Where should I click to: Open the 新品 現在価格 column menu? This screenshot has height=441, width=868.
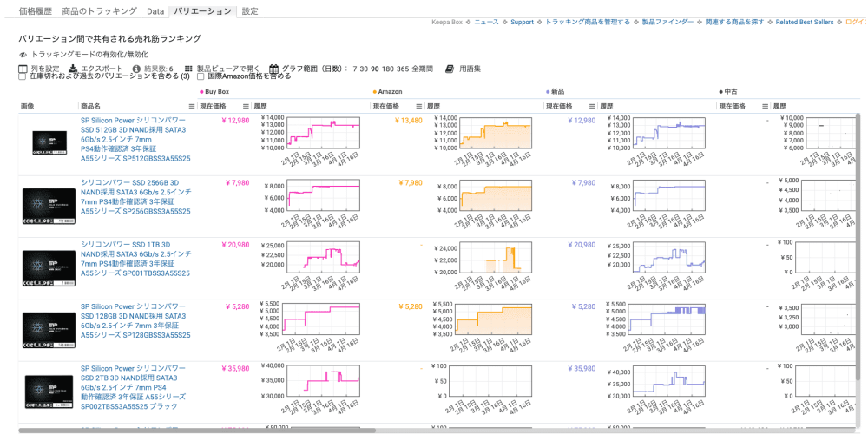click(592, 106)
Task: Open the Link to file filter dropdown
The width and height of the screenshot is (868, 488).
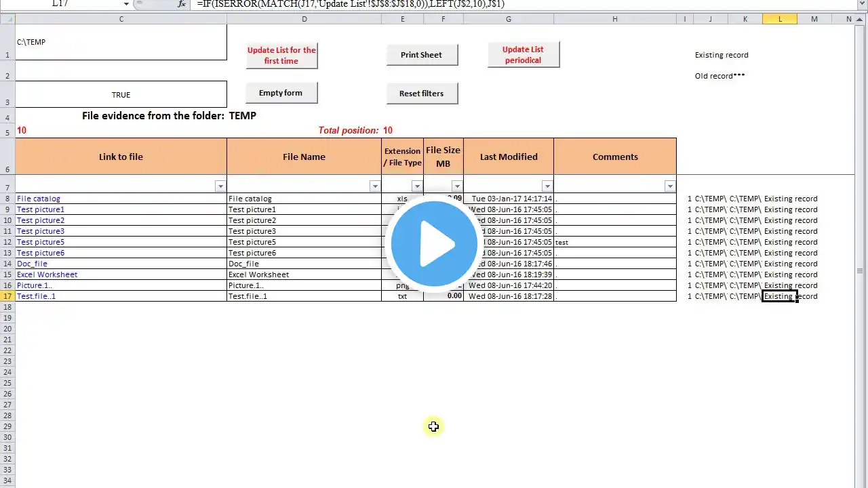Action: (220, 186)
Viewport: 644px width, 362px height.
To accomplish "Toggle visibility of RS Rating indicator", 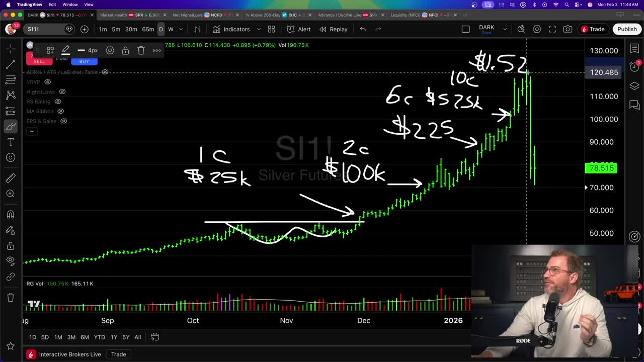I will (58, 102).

--

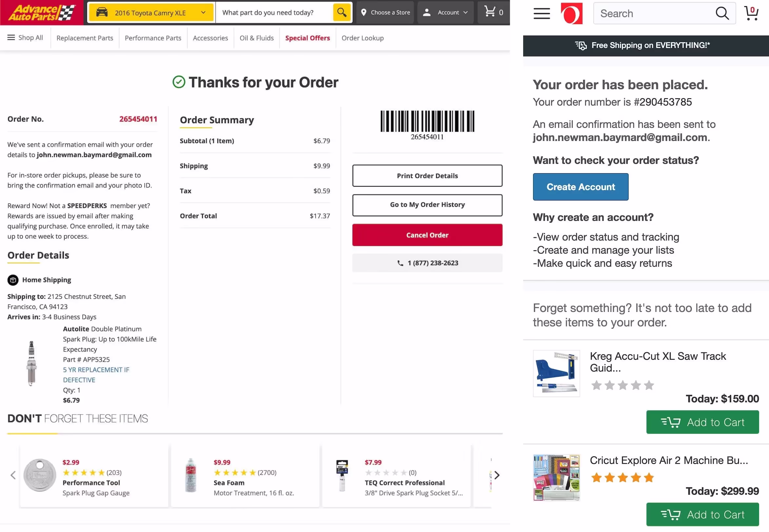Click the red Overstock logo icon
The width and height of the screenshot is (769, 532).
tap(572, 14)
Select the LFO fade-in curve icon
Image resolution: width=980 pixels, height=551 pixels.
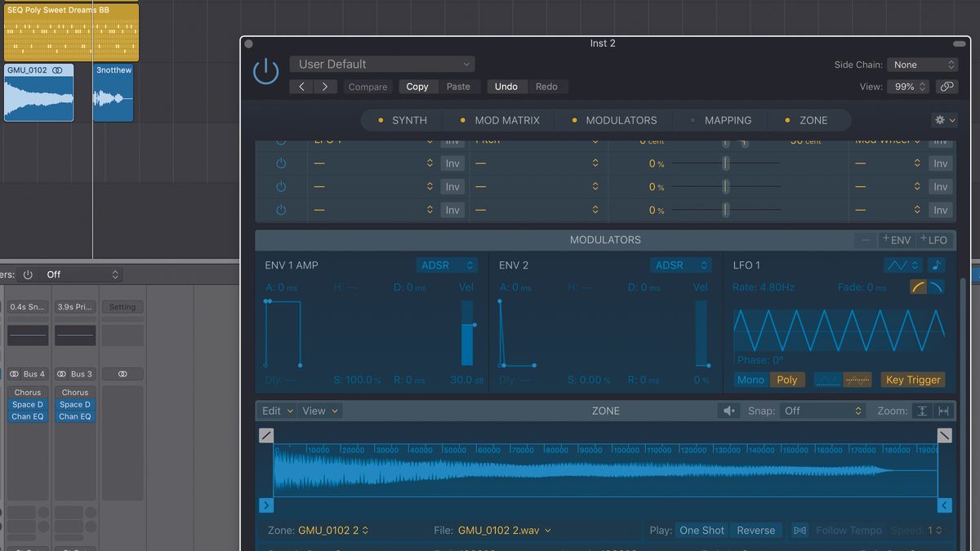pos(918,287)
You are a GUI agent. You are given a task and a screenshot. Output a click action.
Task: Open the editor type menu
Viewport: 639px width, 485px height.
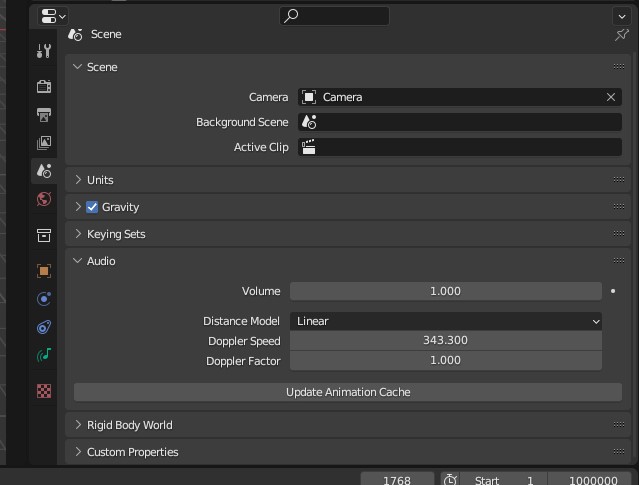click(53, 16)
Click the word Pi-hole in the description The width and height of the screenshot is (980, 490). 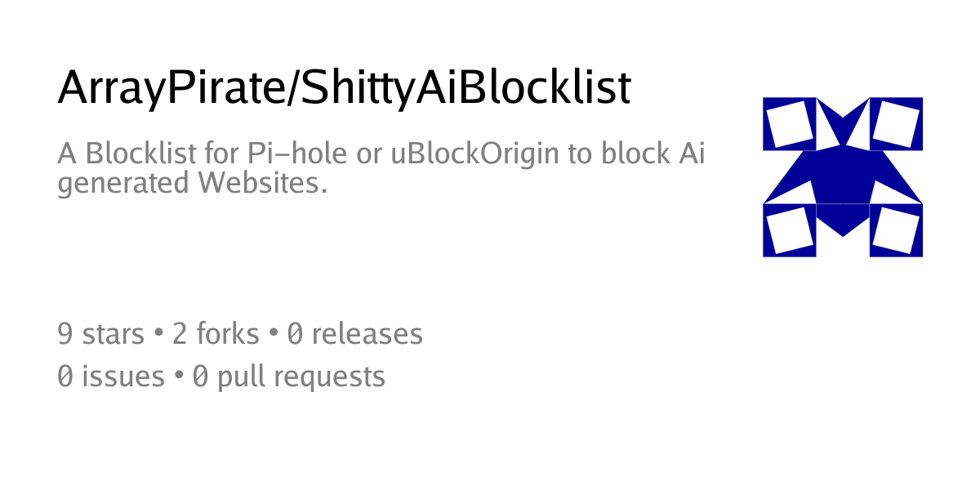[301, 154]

Problem = Repeat only the stretch of data above that runs from the line with "Where should I" to the line with "Viewport: 644px width, 362px height.". Keep both end lines; exclude pictures.

Answer below =
Where should I click to: Open the 新品 現在価格 column menu? This screenshot has height=441, width=868.
click(592, 106)
Task: Open the Link to file filter dropdown
The width and height of the screenshot is (868, 488).
Action: (220, 186)
Viewport: 644px width, 362px height.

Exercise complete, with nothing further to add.